Sen. Marsha Blackburn crowed to her pals on Fox & Friends about how delighted she was to have cut direct economic benefits to her constituents from the COVID relief package.
March 7, 2021

Sen. Marsha Blackburn crowed to her pals on Fox & Friends about how delighted she was to have cut direct economic benefits to her constituents from the COVID relief package.

Although it was clear the bill would pass, Blackburn reassured the Fox viewers that cruelty is not leaving the Republican party any time soon:

BLACKBURN: The good thing is we’ve been able to stop the minimum wage hike. That is a very good thing for the American people and for jobs in this country and then we've also been able to win a vote on the unemployment insurance so that it’s not at 400, it is at $300. These are good, positive steps. We’ve got some more votes to go. We are continuing to try to whittle money out of this so that the bill is going to be a little bit better.

Given that raising the minimum wage is consistently popular with the majority of Americans, it’s pretty clear that Blackburn's idea of “the American people” refers to only a select group, probably of rich donors.

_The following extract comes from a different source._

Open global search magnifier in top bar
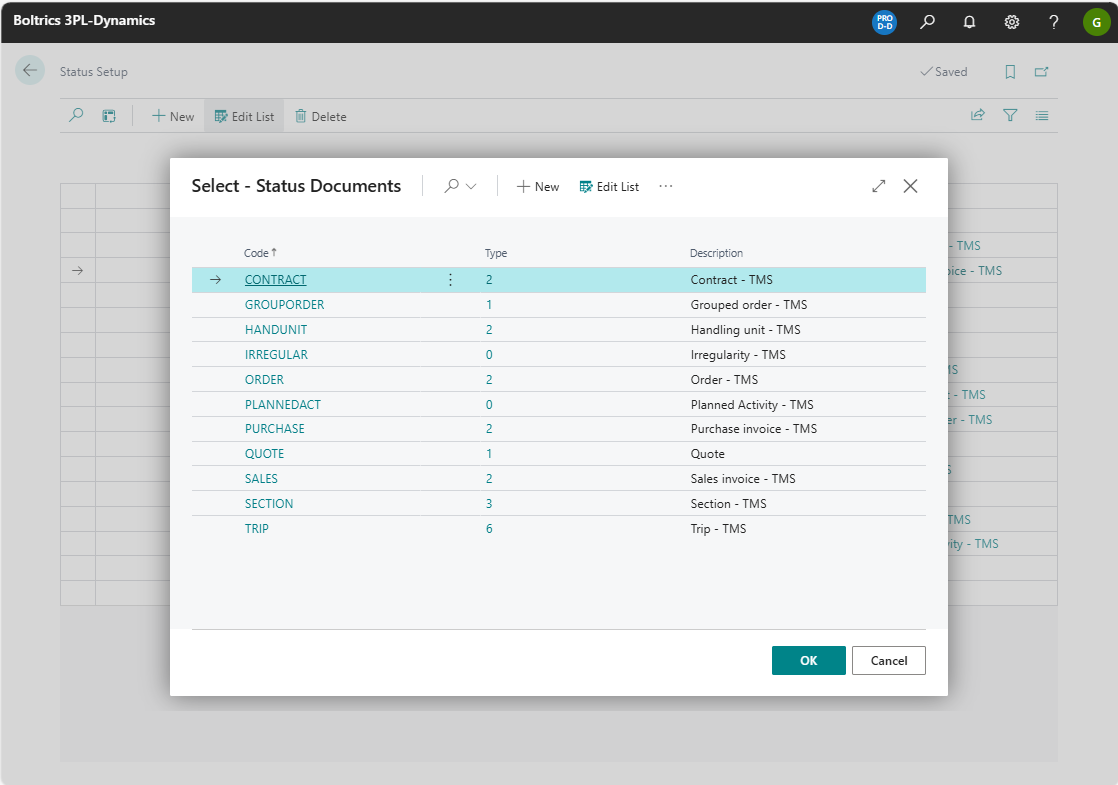Screen dimensions: 1118x785 (926, 21)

At the same time, Marie Antoinette Blackburn whined that the COVID relief package doesn’t devote enough money to “anything related to COVID-19.”

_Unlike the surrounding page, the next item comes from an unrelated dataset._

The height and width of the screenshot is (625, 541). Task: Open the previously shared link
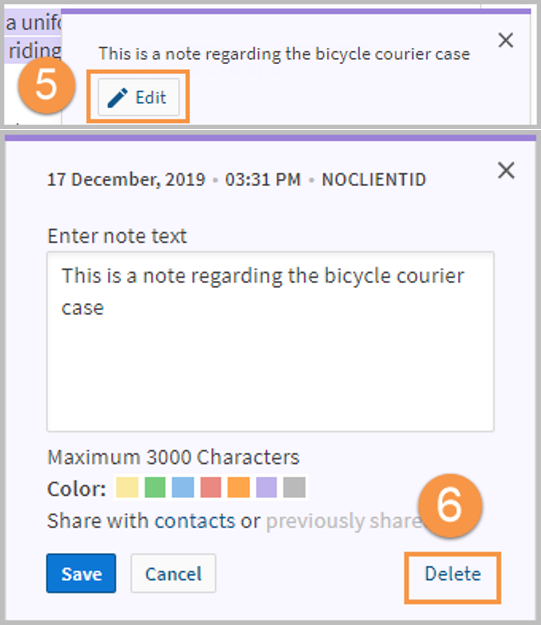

BLACKBURN: 91% of this bill does not go to anything related to COVID. It goes for arts, for humanities, for blue-state bailouts, for loan forgiveness for certain categories and groups of individuals and then for paid leave for federal employees so they can stay home with their children who are not in school because the teachers unions will not go back to school. This is some of what you’re seeing. 9% of this bill goes to COVID-19 related spending, 9%.

Yet instead of trying to make sure more of the bill’s spending went to COVID-related spending (never mind the fact that the people and organizations she mentioned are strapped because of the pandemic), Blackburn was delighted to make it even less so.

But wait, there’s more. Blackburn dishonestly suggested to cohost Jedediah Bila that senators know what’s in the bill because Republicans (i.e. Sen. Ron Johnson) required the clerks “read the bill on the floor in its entirety.” But Blackburn “forgot” to mention that she and all her fellow Republicans left the chamber within the first half hour of the 11-hour reading (during which time hundreds of Americans probably died of coronavirus).

Then she claimed, “The more the American people know about this bill the less they like it.” Again, Blackburn’s reference to “the American people” only refers to a select group. The fact is the bill has broad bipartisan support among the real public. And she probably knows that.